§ **Estratto fornito**:
──────────
Il Vaticano: non condannate a morte Saddam

Rapito e trucidato a Bagdad il legale più importante dell’ex raìs: è il terzo avvocato difensore assassinato dall’inizio del processo

Fausto Biloslavo

Il Vaticano invoca clemenza per Saddam Hussein a 48 ore dalla richiesta di pena di morte avanzata con forza dalla pubblica accusa nel processo che vede l’ex raìs alla sbarra a Bagdad. «La vita umana è sempre inviolabile», ha dichiarato ieri il cardinale Paul Poupard, responsabile alla Santa Sede per i rapporti interreligiosi. «La vita è un dono e questo - ha affermato il porporato - è un principio universale e non ci sono eccezioni. Ogni creatura, anche la più disgraziata, è stata creata a immagine e somiglianza del Signore. Dio è maestro della vita e della morte». Poupard ha sottolineato che l’avversità alla pena capitale, anche per un brutale dittatore come Saddam, è ribadita «dal catechismo, dalla Chiesa e dal Papa». Giovanni Paolo II era intervenuto fermamente contro la guerra in Irak e fino all’ultimo il Vaticano continuava a tenere aperto un canale di dialogo con il regime di Bagdad. Il contatto della Santa Sede è sempre stato Tarek Aziz, il cristiano caldeo, vicepremier del regime. Oggi Aziz è malato e verrà processato come gli altri gerarchi del regime al tribunale speciale che sta giudicando Saddam.
──────────
§ **Dati raccolti**:

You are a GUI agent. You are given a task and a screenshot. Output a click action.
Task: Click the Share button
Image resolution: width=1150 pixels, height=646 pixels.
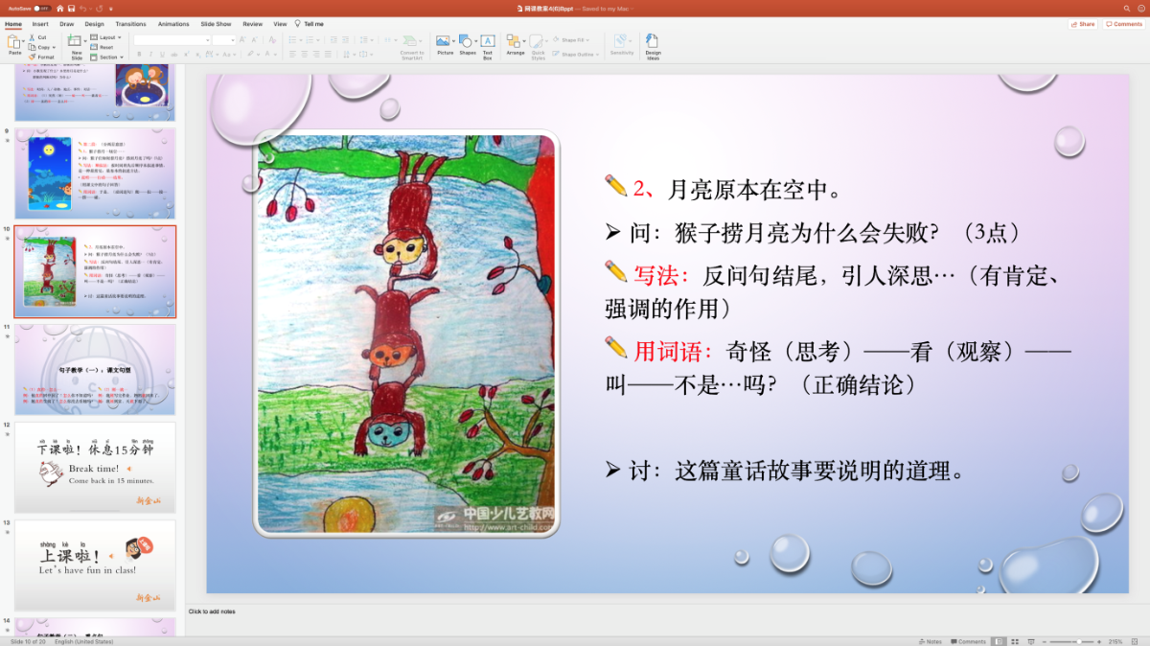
──────────
§ **Compiti scritti**:
a: Rispondete a queste domande sull'estratto:
(i) Secondo il sottotitolo, quanti avvocati difensori sono stati assassinati dall'inizio del processo, compreso il legale più importante dell'ex raìs?
(ii) Quale incarico ricopre il cardinale Paul Poupard presso la Santa Sede?
(iii) Chi è sempre stato il contatto della Santa Sede con il regime di Bagdad?
b: Traducete in inglese questa frase dell'estratto: "«La vita umana è sempre inviolabile», ha dichiarato ieri il cardinale Paul Poupard, responsabile alla Santa Sede per i rapporti interreligiosi."
Per rispondere bisogna basarsi unicamente sull'estratto.

§ **Soluzioni degli esercizi**:
a:
(i) Tre: il legale più importante dell'ex raìs è il terzo avvocato difensore assassinato dall'inizio del processo.
(ii) È responsabile alla Santa Sede per i rapporti interreligiosi.
(iii) Tarek Aziz, il cristiano caldeo, vicepremier del regime.

b: "Human life is always inviolable," Cardinal Paul Poupard, who is responsible for interreligious relations at the Holy See, stated yesterday.